読み方 : こうぞうかチャート

構造化チャート【structured chart】

概要

構造化チャートとは、プログラムの処理手順を、あらかじめ決められた基本的な制御構造の組み合わせとして図示する手法。構造化プログラミングの基本構造である順次構造選択構造反復構造を用いてアルゴリズムを記述し、処理の流れを整然と表現できる。
構造化チャートのイメージ画像

従来のフローチャートは矢印による自由な分岐を許容するため、複雑なプログラムでは図が錯綜し、論理構造の把握が難しくなりやすい。構造化チャートはこの問題に対応するため、表現できる制御構造をあらかじめ制限し、図の形と処理の構造が一致するよう規格化されている。

代表的なものに「NSチャート」と「PAD」(Problem Analysis Diagram)がある。NSチャートは1970年代にアメリカで考案されたもので、矢印を用いず、長方形のブロックを縦に積み重ねて順次処理を表し、選択や反復を特定の図形パターンで囲む形で記述する。PADは同時期に日本の日立製作所が開発した記法で、処理の階層を左から右への木構造で展開して示す。

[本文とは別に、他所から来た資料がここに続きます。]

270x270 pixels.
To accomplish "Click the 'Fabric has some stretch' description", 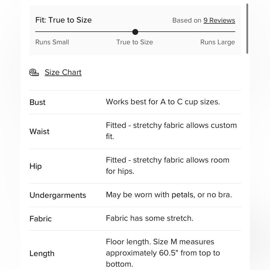I will (x=150, y=218).
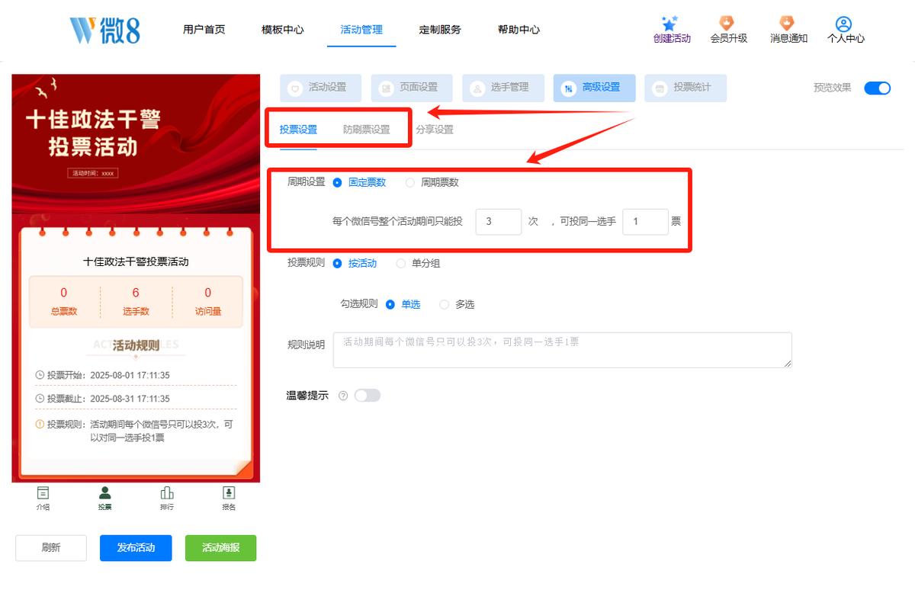The image size is (915, 590).
Task: Select the 排行 ranking icon in the preview
Action: coord(166,493)
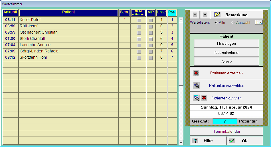Click the Bemerkung notepad icon
This screenshot has width=271, height=147.
click(217, 15)
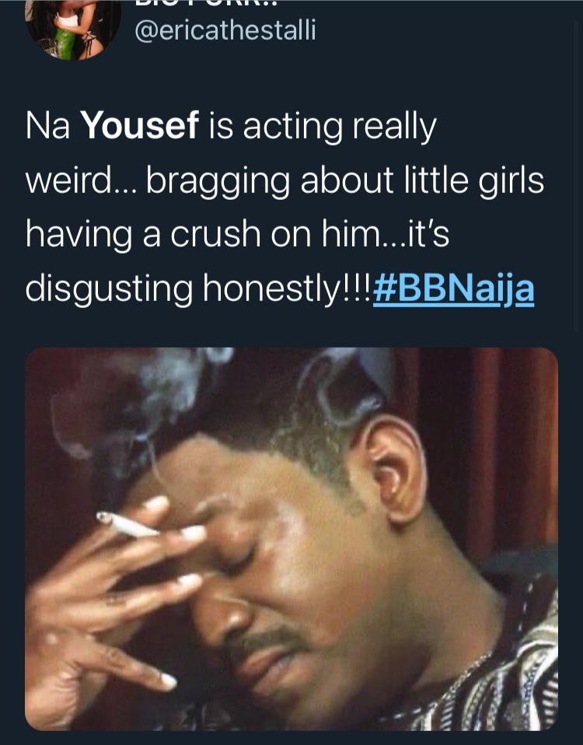Click the phrase "bragging about little girls"

344,181
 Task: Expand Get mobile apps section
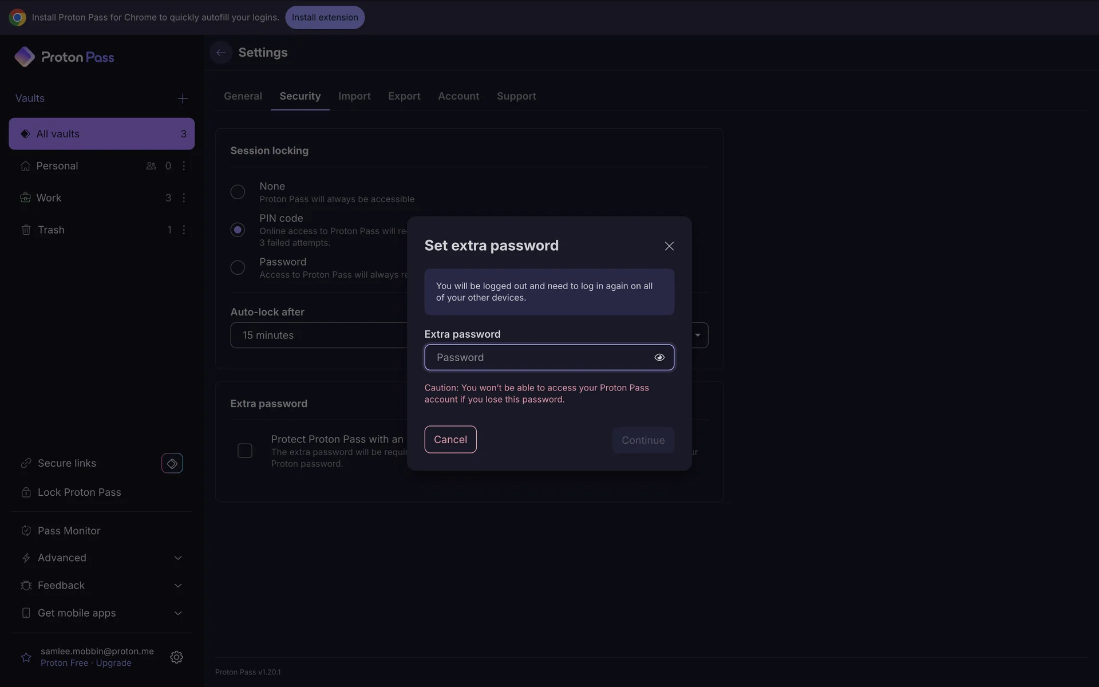[x=178, y=613]
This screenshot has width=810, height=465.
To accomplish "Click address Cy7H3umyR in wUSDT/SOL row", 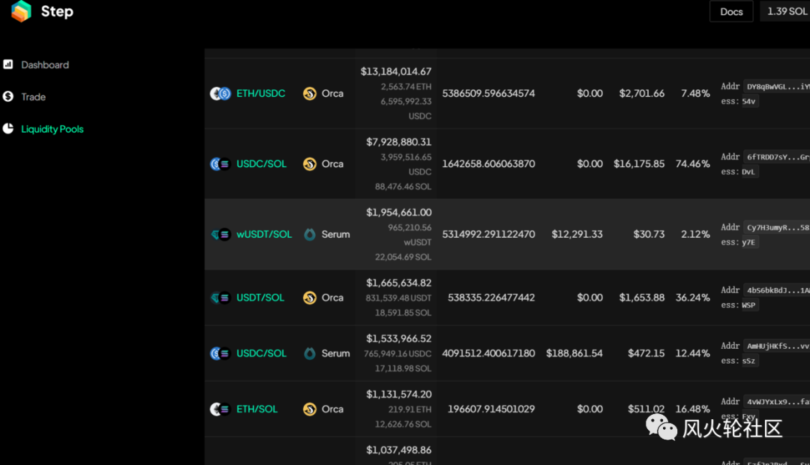I will [x=776, y=227].
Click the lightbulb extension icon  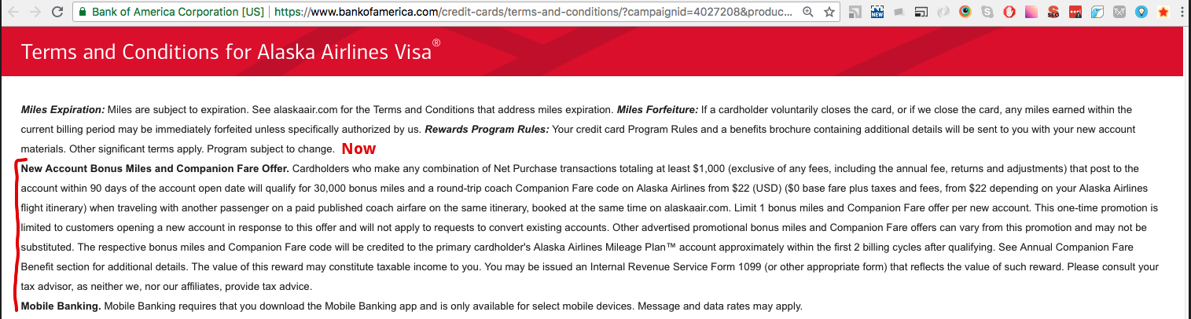pos(1141,12)
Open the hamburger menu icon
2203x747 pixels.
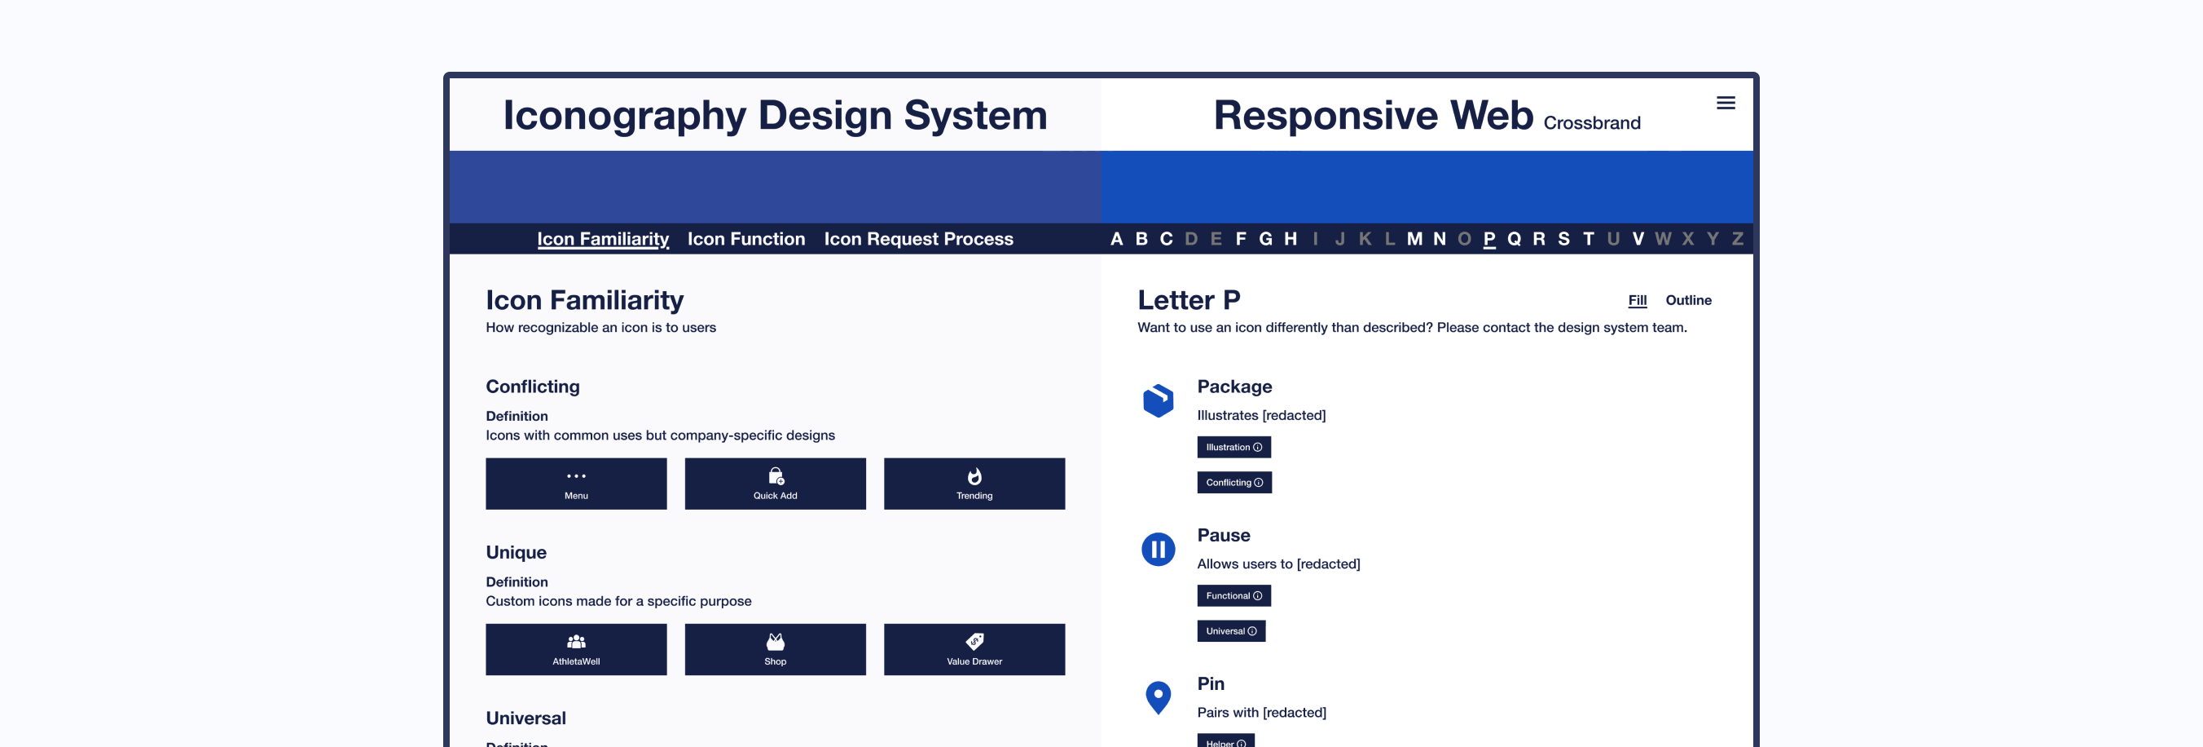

記法は異なるが、どちらも構造化プログラミングの原則を図の形式に落とし込んでいる点で共通している。

図の構造上、処理の飛び先を任意に指定する「goto文」的な分岐は表現できない。これにより、いわゆるスパゲティコードになりやすい設計を排除し、誰が読んでも論理の流れを追いやすい記述が可能になる。また、図の形がそのままプログラムの制御構造に対応するため、コードへの変換も比較的機械的に行える。

実務上は、コーディング前にアルゴリズムを整理する設計ドキュメントとして、あるいは既存プログラムの処理内容を記述する仕様書として活用されてきた。現在は「UML」(Unified Modeling Language)など他のモデリング手法が広く普及し、構造化チャートを作成する機会は減少しているが、情報処理技術者試験の出題範囲には今も含まれており、アルゴリズムの学習や処理設計の基礎を理解する場面で参照されることがある。